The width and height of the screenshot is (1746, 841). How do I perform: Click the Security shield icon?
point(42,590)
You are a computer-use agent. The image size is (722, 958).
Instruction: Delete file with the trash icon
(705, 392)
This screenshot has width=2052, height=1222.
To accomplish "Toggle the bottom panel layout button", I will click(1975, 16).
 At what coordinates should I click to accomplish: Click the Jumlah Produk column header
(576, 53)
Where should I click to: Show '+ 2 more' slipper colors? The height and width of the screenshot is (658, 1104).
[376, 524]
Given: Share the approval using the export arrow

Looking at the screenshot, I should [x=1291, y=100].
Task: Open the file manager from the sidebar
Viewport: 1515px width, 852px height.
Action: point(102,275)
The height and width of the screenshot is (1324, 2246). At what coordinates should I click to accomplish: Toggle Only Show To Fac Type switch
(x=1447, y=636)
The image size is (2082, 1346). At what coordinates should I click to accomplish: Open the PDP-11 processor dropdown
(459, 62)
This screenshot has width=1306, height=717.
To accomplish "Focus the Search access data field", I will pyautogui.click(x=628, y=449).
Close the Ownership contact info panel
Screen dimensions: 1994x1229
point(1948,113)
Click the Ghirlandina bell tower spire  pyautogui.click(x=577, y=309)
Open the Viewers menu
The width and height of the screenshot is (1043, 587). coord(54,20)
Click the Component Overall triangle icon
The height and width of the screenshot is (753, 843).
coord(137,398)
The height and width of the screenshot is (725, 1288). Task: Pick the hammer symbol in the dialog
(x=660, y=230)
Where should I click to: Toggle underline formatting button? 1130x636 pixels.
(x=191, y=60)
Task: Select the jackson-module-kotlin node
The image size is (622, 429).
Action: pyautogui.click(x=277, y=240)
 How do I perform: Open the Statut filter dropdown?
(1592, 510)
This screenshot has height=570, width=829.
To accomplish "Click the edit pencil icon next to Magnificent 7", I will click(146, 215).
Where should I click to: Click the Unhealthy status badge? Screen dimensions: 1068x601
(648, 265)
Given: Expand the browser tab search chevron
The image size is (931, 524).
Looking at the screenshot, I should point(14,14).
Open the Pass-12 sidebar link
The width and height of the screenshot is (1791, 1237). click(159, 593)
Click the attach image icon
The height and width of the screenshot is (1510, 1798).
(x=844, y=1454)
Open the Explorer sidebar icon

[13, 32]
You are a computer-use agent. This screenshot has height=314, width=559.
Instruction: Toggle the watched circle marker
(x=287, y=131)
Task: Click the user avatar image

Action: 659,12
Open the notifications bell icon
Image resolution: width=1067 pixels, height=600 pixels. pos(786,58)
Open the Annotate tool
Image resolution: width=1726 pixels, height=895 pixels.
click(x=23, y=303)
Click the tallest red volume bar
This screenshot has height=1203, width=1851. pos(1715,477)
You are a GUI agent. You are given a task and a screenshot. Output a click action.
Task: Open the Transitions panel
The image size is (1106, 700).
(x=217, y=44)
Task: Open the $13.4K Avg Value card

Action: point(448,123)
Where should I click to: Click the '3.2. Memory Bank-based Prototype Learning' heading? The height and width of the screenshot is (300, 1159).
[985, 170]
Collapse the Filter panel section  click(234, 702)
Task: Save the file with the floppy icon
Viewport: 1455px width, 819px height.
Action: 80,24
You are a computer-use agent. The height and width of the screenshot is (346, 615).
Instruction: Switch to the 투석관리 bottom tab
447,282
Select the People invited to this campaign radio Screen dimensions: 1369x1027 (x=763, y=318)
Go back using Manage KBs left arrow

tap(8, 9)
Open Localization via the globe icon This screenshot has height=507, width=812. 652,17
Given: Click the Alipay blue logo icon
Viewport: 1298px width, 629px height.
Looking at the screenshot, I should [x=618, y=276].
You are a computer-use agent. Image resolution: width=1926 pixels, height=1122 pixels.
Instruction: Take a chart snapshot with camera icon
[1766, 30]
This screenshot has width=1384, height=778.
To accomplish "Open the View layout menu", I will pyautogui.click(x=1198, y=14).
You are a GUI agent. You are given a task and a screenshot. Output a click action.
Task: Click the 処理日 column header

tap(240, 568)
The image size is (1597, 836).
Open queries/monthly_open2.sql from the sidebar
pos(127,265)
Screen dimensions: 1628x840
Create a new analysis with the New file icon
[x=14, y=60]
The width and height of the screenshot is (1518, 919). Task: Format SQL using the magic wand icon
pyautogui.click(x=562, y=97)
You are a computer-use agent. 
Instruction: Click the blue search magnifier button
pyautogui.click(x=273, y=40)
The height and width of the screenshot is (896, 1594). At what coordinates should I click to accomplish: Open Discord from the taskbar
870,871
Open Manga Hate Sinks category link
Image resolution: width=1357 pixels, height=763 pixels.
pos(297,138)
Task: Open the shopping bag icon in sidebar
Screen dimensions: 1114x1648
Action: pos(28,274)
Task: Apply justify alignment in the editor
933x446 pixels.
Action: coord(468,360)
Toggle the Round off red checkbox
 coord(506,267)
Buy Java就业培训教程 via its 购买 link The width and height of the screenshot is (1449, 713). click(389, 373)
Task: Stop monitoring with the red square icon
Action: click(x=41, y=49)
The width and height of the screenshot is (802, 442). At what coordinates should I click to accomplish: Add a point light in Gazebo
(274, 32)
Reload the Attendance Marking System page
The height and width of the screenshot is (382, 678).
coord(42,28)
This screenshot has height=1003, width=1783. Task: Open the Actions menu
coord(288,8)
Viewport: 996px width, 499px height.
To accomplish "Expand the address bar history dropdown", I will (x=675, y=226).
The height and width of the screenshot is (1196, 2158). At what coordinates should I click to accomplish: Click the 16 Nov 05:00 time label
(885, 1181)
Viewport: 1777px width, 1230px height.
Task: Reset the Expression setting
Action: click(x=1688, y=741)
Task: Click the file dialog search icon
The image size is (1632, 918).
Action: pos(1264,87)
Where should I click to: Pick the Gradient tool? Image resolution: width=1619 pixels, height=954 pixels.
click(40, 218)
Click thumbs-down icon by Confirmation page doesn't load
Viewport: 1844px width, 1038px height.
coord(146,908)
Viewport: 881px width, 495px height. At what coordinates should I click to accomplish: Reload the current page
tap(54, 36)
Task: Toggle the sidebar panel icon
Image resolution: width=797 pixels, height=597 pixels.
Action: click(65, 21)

•••

Activity
Output the entries above exactly, please, with nothing dropped.

Solution for this problem
The width and height of the screenshot is (1746, 841). How do I perform: Click the Security shield icon?
point(42,590)
You are a computer-use agent. The image size is (722, 958).
Instruction: Delete file with the trash icon
(705, 392)
This screenshot has width=2052, height=1222.
To accomplish "Toggle the bottom panel layout button", I will click(1975, 16).
 At what coordinates should I click to accomplish: Click the Jumlah Produk column header
(576, 53)
Where should I click to: Show '+ 2 more' slipper colors? The height and width of the screenshot is (658, 1104).
[376, 524]
Given: Share the approval using the export arrow

Looking at the screenshot, I should [x=1291, y=100].
Task: Open the file manager from the sidebar
Viewport: 1515px width, 852px height.
Action: point(102,275)
The height and width of the screenshot is (1324, 2246). At what coordinates should I click to accomplish: Toggle Only Show To Fac Type switch
(x=1447, y=636)
The image size is (2082, 1346). At what coordinates should I click to accomplish: Open the PDP-11 processor dropdown
(459, 62)
This screenshot has width=1306, height=717.
To accomplish "Focus the Search access data field", I will pyautogui.click(x=628, y=449).
Close the Ownership contact info panel
Screen dimensions: 1994x1229
point(1948,113)
Click the Ghirlandina bell tower spire  pyautogui.click(x=577, y=309)
Open the Viewers menu
The width and height of the screenshot is (1043, 587). coord(54,20)
Click the Component Overall triangle icon
The height and width of the screenshot is (753, 843).
coord(137,398)
The height and width of the screenshot is (725, 1288). Task: Pick the hammer symbol in the dialog
(x=660, y=230)
Where should I click to: Toggle underline formatting button? 1130x636 pixels.
(x=191, y=60)
Task: Select the jackson-module-kotlin node
The image size is (622, 429).
Action: pyautogui.click(x=277, y=240)
 How do I perform: Open the Statut filter dropdown?
(1592, 510)
This screenshot has height=570, width=829.
To accomplish "Click the edit pencil icon next to Magnificent 7", I will click(146, 215).
Where should I click to: Click the Unhealthy status badge? Screen dimensions: 1068x601
(648, 265)
Given: Expand the browser tab search chevron
The image size is (931, 524).
Looking at the screenshot, I should point(14,14).
Open the Pass-12 sidebar link
The width and height of the screenshot is (1791, 1237). click(159, 593)
Click the attach image icon
The height and width of the screenshot is (1510, 1798).
(x=844, y=1454)
Open the Explorer sidebar icon

[13, 32]
You are a computer-use agent. This screenshot has height=314, width=559.
Instruction: Toggle the watched circle marker
(x=287, y=131)
Task: Click the user avatar image

Action: 659,12
Open the notifications bell icon
Image resolution: width=1067 pixels, height=600 pixels. pos(786,58)
Open the Annotate tool
Image resolution: width=1726 pixels, height=895 pixels.
click(x=23, y=303)
Click the tallest red volume bar
This screenshot has height=1203, width=1851. pos(1715,477)
You are a GUI agent. You are given a task and a screenshot. Output a click action.
Task: Open the Transitions panel
The image size is (1106, 700).
(x=217, y=44)
Task: Open the $13.4K Avg Value card

Action: point(448,123)
Where should I click to: Click the '3.2. Memory Bank-based Prototype Learning' heading? The height and width of the screenshot is (300, 1159).
[985, 170]
Collapse the Filter panel section  click(234, 702)
Task: Save the file with the floppy icon
Viewport: 1455px width, 819px height.
Action: 80,24
You are a computer-use agent. The height and width of the screenshot is (346, 615).
Instruction: Switch to the 투석관리 bottom tab
447,282
Select the People invited to this campaign radio Screen dimensions: 1369x1027 (x=763, y=318)
Go back using Manage KBs left arrow

tap(8, 9)
Open Localization via the globe icon This screenshot has height=507, width=812. 652,17
Given: Click the Alipay blue logo icon
Viewport: 1298px width, 629px height.
Looking at the screenshot, I should [x=618, y=276].
You are a computer-use agent. Image resolution: width=1926 pixels, height=1122 pixels.
Instruction: Take a chart snapshot with camera icon
[1766, 30]
This screenshot has width=1384, height=778.
To accomplish "Open the View layout menu", I will pyautogui.click(x=1198, y=14).
You are a GUI agent. You are given a task and a screenshot. Output a click action.
Task: Click the 処理日 column header

tap(240, 568)
The image size is (1597, 836).
Open queries/monthly_open2.sql from the sidebar
pos(127,265)
Screen dimensions: 1628x840
Create a new analysis with the New file icon
[x=14, y=60]
The width and height of the screenshot is (1518, 919). Task: Format SQL using the magic wand icon
pyautogui.click(x=562, y=97)
You are a computer-use agent. 
Instruction: Click the blue search magnifier button
pyautogui.click(x=273, y=40)
The height and width of the screenshot is (896, 1594). At what coordinates should I click to accomplish: Open Discord from the taskbar
870,871
Open Manga Hate Sinks category link
Image resolution: width=1357 pixels, height=763 pixels.
pos(297,138)
Task: Open the shopping bag icon in sidebar
Screen dimensions: 1114x1648
Action: pos(28,274)
Task: Apply justify alignment in the editor
933x446 pixels.
Action: coord(468,360)
Toggle the Round off red checkbox
 coord(506,267)
Buy Java就业培训教程 via its 购买 link The width and height of the screenshot is (1449, 713). click(389, 373)
Task: Stop monitoring with the red square icon
Action: click(x=41, y=49)
The width and height of the screenshot is (802, 442). At what coordinates should I click to accomplish: Add a point light in Gazebo
(274, 32)
Reload the Attendance Marking System page
The height and width of the screenshot is (382, 678).
coord(42,28)
This screenshot has height=1003, width=1783. Task: Open the Actions menu
coord(288,8)
Viewport: 996px width, 499px height.
To accomplish "Expand the address bar history dropdown", I will (x=675, y=226).
The height and width of the screenshot is (1196, 2158). At what coordinates should I click to accomplish: Click the 16 Nov 05:00 time label
(885, 1181)
Viewport: 1777px width, 1230px height.
Task: Reset the Expression setting
Action: click(x=1688, y=741)
Task: Click the file dialog search icon
The image size is (1632, 918).
Action: pos(1264,87)
Where should I click to: Pick the Gradient tool? Image resolution: width=1619 pixels, height=954 pixels.
click(40, 218)
Click thumbs-down icon by Confirmation page doesn't load
Viewport: 1844px width, 1038px height.
coord(146,908)
Viewport: 881px width, 495px height. At what coordinates should I click to accomplish: Reload the current page
tap(54, 36)
Task: Toggle the sidebar panel icon
Image resolution: width=797 pixels, height=597 pixels.
Action: click(65, 21)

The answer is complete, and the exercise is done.